# Titanic dataset - Simple Random Forest Model

The Titanic dataset present a binary classification problem, where the goal is to predict whether a passenger survived or not.   
In this notebook, I will build a simple Random Forest model to predict the survival of passengers.

Will import the data cleaned in the previous step, with the following features:

| Variable | Definition                          | Value                        |
|----------|-------------------------------------|----------------------------|
| survival | Survival                            | 0=No, 1=Yes            |
| pclass   | Ticket class                        | 1=1st, 2=2nd, 3=3rd  |
| sex      | Sex                                 | 0=Female, 1=Male                           |
| Age      | Age in years                        |                            |
| sibsp    | # of siblings / spouses aboard the Titanic |                    |
| parch    | # of parents / children aboard the Titanic |                    |
| fare     | Passenger fare                      |                            |
| cabin    | Cabin number                        | 0=NaN/Unidentified, 1=Yes/Valid Cabin nr                           |
| embarked | Port of Embarkation                 | 0=Cherbourg, 1=Queenstown, 2=Southampton |

In [1]:
# import libraries
import numpy as np
import pandas as pd
import matplotlib.pyplot as plt
import seaborn as sns

pd.set_option('display.float_format', lambda x: '%.2f' % x)

## Load Data

In [2]:
# load cleaned data
train_data = pd.read_csv('data/train_clean.csv')
test_data = pd.read_csv('data/test_clean.csv')

# print the shape of the data
print('Train dataset shape (rows, columns):', train_data.shape)
print('Test dataset shape (rows, columns):', test_data.shape)

train_data.head(3)

Train dataset shape (rows, columns): (891, 10)
Test dataset shape (rows, columns): (418, 9)

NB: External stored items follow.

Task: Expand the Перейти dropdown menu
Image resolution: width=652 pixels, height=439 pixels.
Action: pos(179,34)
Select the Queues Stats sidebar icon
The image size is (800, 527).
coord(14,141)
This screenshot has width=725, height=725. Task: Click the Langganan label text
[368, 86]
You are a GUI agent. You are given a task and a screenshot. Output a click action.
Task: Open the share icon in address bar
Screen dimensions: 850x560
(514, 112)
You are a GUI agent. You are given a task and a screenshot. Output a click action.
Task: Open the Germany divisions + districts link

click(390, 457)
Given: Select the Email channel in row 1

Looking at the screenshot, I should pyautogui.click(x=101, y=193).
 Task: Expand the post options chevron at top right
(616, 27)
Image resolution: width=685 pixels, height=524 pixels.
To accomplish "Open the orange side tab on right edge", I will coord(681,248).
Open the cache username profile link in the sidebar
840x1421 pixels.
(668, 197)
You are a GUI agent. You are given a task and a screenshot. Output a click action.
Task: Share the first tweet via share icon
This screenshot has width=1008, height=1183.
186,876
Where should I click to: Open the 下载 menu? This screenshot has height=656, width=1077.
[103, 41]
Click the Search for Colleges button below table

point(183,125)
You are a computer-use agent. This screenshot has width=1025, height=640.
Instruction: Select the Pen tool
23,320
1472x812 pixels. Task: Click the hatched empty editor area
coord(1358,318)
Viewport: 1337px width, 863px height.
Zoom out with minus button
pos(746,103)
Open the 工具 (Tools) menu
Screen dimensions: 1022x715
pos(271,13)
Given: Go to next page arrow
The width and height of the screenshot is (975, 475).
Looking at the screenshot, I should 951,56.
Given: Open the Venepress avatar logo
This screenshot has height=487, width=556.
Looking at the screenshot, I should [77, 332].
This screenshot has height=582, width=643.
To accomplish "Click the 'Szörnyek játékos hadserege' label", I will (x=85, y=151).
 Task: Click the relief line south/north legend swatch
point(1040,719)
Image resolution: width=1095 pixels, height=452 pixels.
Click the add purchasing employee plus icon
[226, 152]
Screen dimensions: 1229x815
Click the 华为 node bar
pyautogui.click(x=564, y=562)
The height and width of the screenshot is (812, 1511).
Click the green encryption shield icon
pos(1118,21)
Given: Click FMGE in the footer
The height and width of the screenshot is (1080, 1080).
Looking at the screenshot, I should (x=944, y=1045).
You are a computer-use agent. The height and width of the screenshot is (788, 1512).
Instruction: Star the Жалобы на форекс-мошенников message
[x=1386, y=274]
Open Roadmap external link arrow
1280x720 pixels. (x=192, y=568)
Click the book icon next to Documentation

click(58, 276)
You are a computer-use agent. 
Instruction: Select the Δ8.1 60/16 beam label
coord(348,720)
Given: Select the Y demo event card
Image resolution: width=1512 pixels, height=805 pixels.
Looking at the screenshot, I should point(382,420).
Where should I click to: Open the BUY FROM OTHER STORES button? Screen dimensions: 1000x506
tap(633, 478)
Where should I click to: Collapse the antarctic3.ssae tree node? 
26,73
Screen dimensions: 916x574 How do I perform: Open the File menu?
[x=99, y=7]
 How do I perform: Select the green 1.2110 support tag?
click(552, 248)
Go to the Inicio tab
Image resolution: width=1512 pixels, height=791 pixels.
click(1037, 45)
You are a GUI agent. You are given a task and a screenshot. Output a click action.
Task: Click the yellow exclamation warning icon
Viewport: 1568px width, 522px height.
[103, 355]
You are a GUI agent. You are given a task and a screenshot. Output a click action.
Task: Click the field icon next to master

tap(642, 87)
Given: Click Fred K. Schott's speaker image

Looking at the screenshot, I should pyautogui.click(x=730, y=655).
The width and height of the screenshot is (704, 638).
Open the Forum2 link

Unnamed: 0,PassengerId,Pclass,Sex,Age,SibSp,Parch,Fare,Cabin,Embarked,Survived
0,1,3,1,22.0,1,0,7.25,0,2,0
1,2,1,0,38.0,1,0,71.28,1,0,1
2,3,3,0,26.0,0,0,7.92,0,2,1


In [3]:
test_data.head(3)

Unnamed: 0,PassengerId,Pclass,Sex,Age,SibSp,Parch,Fare,Cabin,Embarked
0,892,3,1,34.5,0,0,7.83,0,1
1,893,3,0,47.0,1,0,7.0,0,2
2,894,2,1,62.0,0,0,9.69,0,1


## Structure data

### One Hot Encoding and Feature Scaling

In [4]:
from sklearn.preprocessing import StandardScaler

y = train_data["Survived"] # target variable

features = ["Pclass", "Sex", "SibSp", "Parch"] # subset of features
X = pd.get_dummies(train_data[features], columns=['Pclass', 'SibSp', 'Parch'])
X_test = pd.get_dummies(test_data[features], columns=['Pclass', 'SibSp', 'Parch'])

# # Feature Scaling
# scaler = StandardScaler()
# X[['Age', 'Fare']] = scaler.fit_transform(X[['Age', 'Fare']])
# X_test[['Age', 'Fare']] = scaler.transform(X_test[['Age', 'Fare']])
X.head(3)

Unnamed: 0,Sex,Pclass_1,Pclass_2,Pclass_3,SibSp_0,SibSp_1,SibSp_2,SibSp_3,SibSp_4,SibSp_5,SibSp_8,Parch_0,Parch_1,Parch_2,Parch_3,Parch_4,Parch_5,Parch_6
0,1,False,False,True,False,True,False,False,False,False,False,True,False,False,False,False,False,False
1,0,True,False,False,False,True,False,False,False,False,False,True,False,False,False,False,False,False
2,0,False,False,True,True,False,False,False,False,False,False,True,False,False,False,False,False,False


## Define model - Random Forest v1
Using a subset of features.

In [5]:
from sklearn.ensemble import RandomForestClassifier
from sklearn.model_selection import cross_val_score

model = RandomForestClassifier(n_estimators=100, max_depth=5, random_state=1)
model.fit(X, y)
predictions = model.predict(X_test)

ValueError: The feature names should match those that were passed during fit.
Feature names unseen at fit time:
- Parch_9


In [None]:
# Evaluate performance
scores = cross_val_score(model, X, y, cv=5, scoring='accuracy')
print('Cross-Validation Accuracy Scores', scores)
print('Mean Cross-Validation Accuracy Score', scores.mean())

In [None]:
output = pd.DataFrame({'PassengerId': test_data.PassengerId, 'Survived': predictions})
output.to_csv('submissions/random_forest_1.csv', index=False)
print("Your submission was successfully saved!")

Your submission was successfully saved!


## Define model - Random Forest v2
Using all features/variables in this model.

In [None]:
features = ["Pclass", "Sex", "Age", "SibSp", "Parch", "Fare", "Cabin", "Embarked"] # all features
X = pd.get_dummies(train_data[features], columns=['Pclass', 'SibSp', 'Parch', 'Embarked'])
X_test = pd.get_dummies(test_data, columns=['Pclass', 'SibSp', 'Parch', 'Embarked'])

# Feature Scaling
scaler = StandardScaler()
X[['Age', 'Fare']] = scaler.fit_transform(X[['Age', 'Fare']])
X_test[['Age', 'Fare']] = scaler.transform(X_test[['Age', 'Fare']])
X.head(3)

model = RandomForestClassifier(n_estimators=100, max_depth=5, random_state=1)
model.fit(X, y)
predictions = model.predict(X_test)

In [None]:
scores = cross_val_score(model, X, y, cv=5, scoring='accuracy')
print('Cross-Validation Accuracy Scores', scores)
print('Mean Cross-Validation Accuracy Score', scores.mean())

Cross-Validation Accuracy Scores [0.75977654 0.83707865 0.86516854 0.79213483 0.82022472]
Mean Cross-Validation Accuracy Score 0.8148766555771765


In [None]:
output = pd.DataFrame({'PassengerId': test_data.PassengerId, 'Survived': predictions})
output.to_csv('submissions/random_forest_2.csv', index=False)
print("Your submission was successfully saved!")

Your submission was successfully saved!